This repo is my first Custom node with my very basic knowledge of coding, ComfyUI_srt2speech
I tested my srt2speech with other ComfyUI_MegaTTS custom node on the Runpod, with ComfyUI native installing.
I make this custom node to read srt subtitle file and send it to MegaTTS node to generate dub Eng, or Chinese for now.
It should work with other TTS or similar for ComfyUI, in the end I will combine with Wan2.1 or any other Lipsync.
My aim try to do !1CLICK make all the job.
This instruction for myself is using Runpod.com Gpu cloud service, if you use your own local computer, please check your file path.
- Install ComfyUI-MegaTTS custom node via custom manager ComfyUI-MegaTTS by AIlab
- Go to custom node,
pip install -r requirements.txt
- Install ffmpeg, ffmprobe
apt update && apt install -y ffmpeg
- restart ComfyUI
- create your own 10sec-15sec *.wav file with mono! 16-24 kHz, or take any .wav file in this asset folder
- use Voice maker to download all the model first time !
- it will create new folder in /workspace/ComfyUI/models/TTS and all models from MegaTTS3
- copy .wav and .npy from assets example files into /workspace/ComfyUI/custom_nodes/ComfyUI-MegaTTS/voices
- now it ready to do Text2speech
===== to clone your own voice model from MegaTTS custom node ===
-
I use Audacity to record myself about 10-15sec, reading some English clearly avoid noise
-
Export it as a "*.wav" (Make file name for your to remember easily) with Mono, 16 - 24 kHz and upload here "wav_queue" folder of Google drive
**PS support only English, Chinese
** For security reason, they don't release encoder -
Wait a few days, Developer will give you a file with trained to your voice *.npy and *.wav here "user_batch_1"
To install my repo
- use git clone then activate virtual environment
source myvenv/bin/activate
- pip instal the requirements.txt
To download files in my asset to the Runpod workspace, activate venv first. If you use your local computer just copy/paste and ignore code below
These files for my own Convenient to use this demo voice for my code, it is the same from original TTS3 repo in the google drive above.
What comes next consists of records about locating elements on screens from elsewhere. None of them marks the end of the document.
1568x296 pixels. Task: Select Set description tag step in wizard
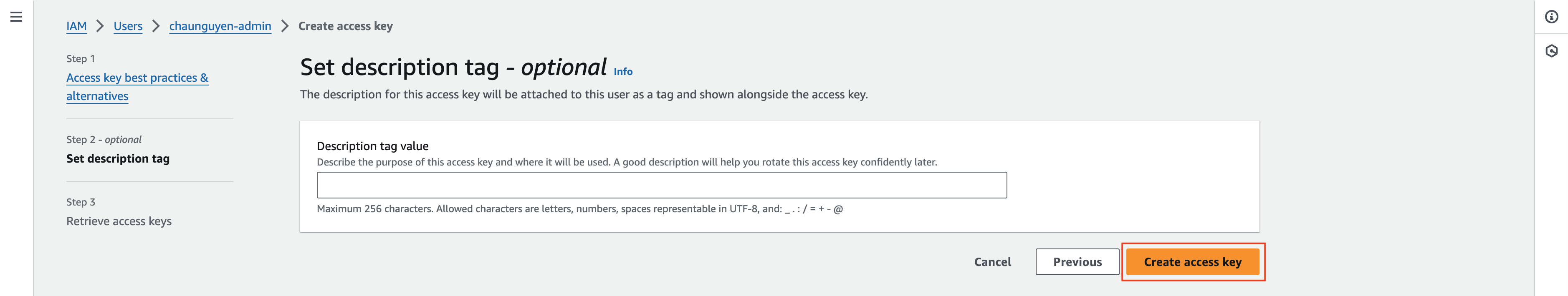click(x=117, y=159)
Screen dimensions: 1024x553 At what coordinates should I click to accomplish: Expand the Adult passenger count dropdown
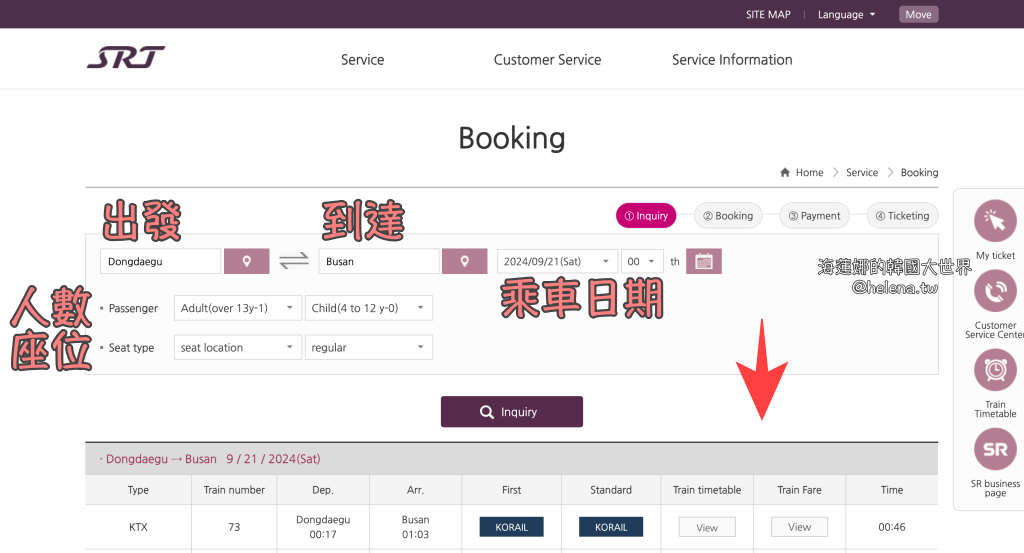[x=237, y=308]
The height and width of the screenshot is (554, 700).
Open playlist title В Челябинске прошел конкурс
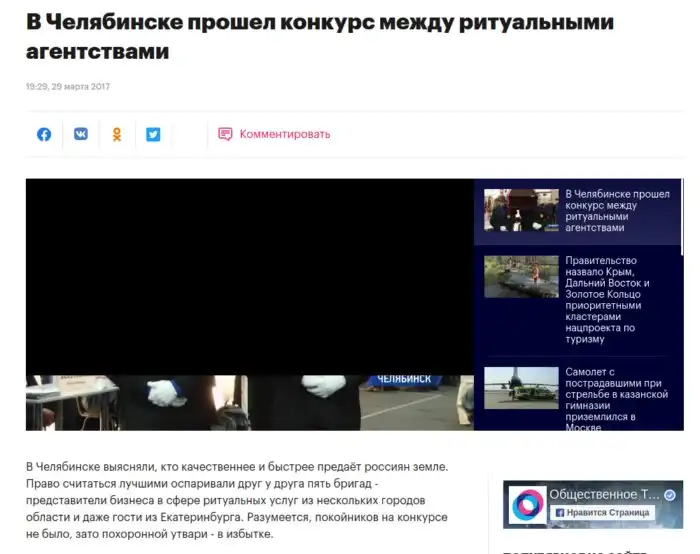tap(617, 211)
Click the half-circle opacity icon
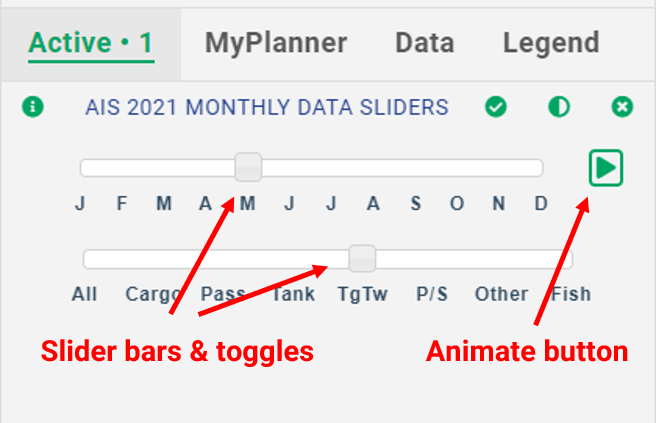Image resolution: width=656 pixels, height=423 pixels. [x=559, y=107]
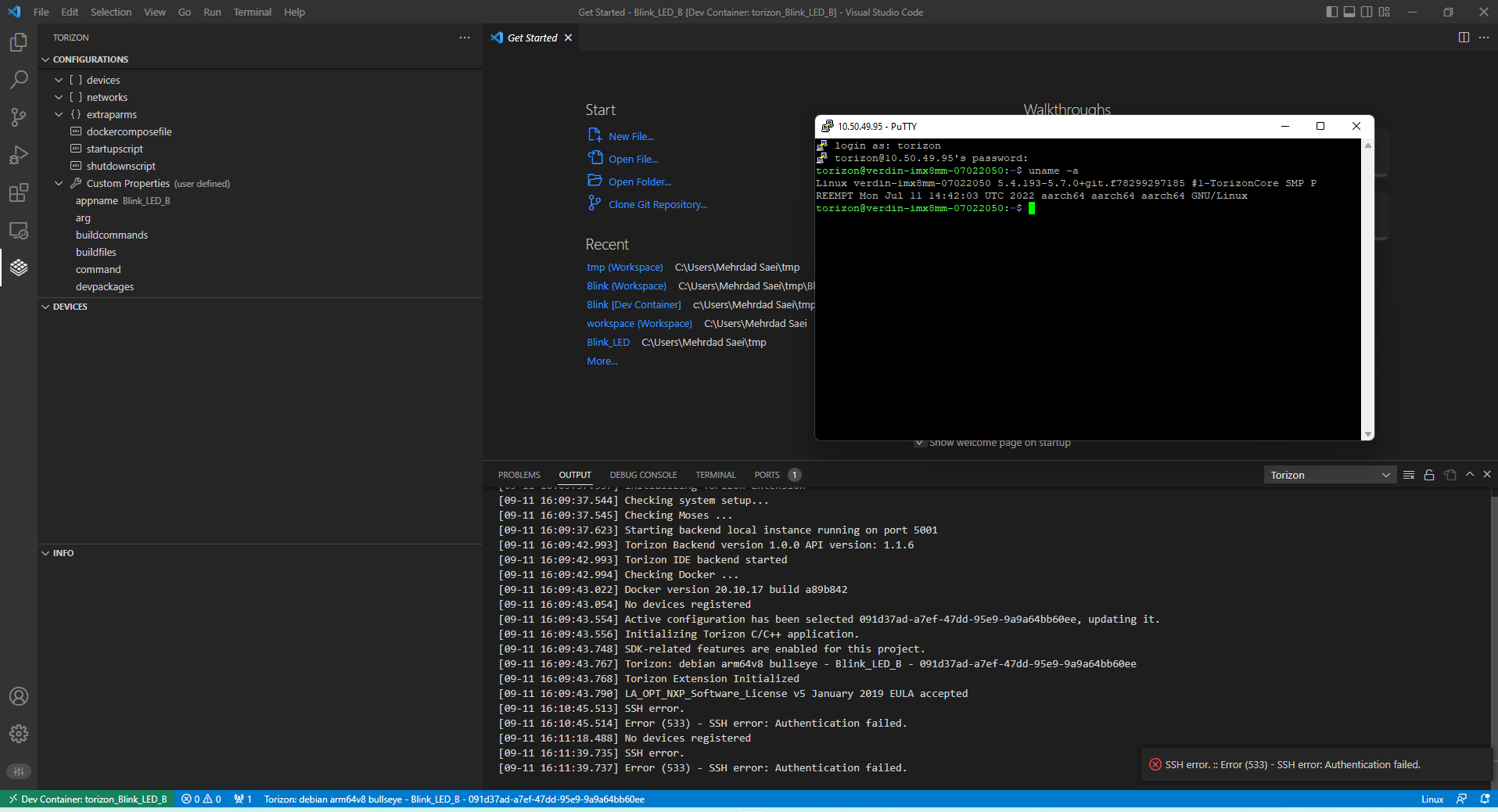The height and width of the screenshot is (812, 1498).
Task: Click the Accounts icon in activity bar
Action: coord(19,696)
If you are using Runpod, you can use code below to copy it into ComfyUI_MegaTTS/voices
source myvenv/bin/activate
To download all *.wav and *.npy from my asset folder, copy and paste the code below into the Runpod terminal in side voice folder of MegaTTS custom node
MegaTTS node require, .wav file or .nyp file put in their custom node | ComfyUI/custom_nodes/ComfyUI-MegaTTS/voices folder
python3 -c "
import os, requests
out = '/workspace/ComfyUI/custom_nodes/ComfyUI-MegaTTS/voices'
os.makedirs(out, exist_ok=True)
api_url = 'https://api.github.com/repos/gordon123/ComfyUI_srt2speech/contents/assets/wav-npy'
r = requests.get(api_url)
for f in r.json():
if f['name'].endswith(('.wav', '.npy')):
print('Downloading', f['name'])
data = requests.get(f['download_url']).content
with open(os.path.join(out, f['name']), 'wb') as out_file:
out_file.write(data)
"
To use my Custom node If you are using ComfyUI-MegaTTS same as mine, you can follow instruction here, otherwise other TTS should also work.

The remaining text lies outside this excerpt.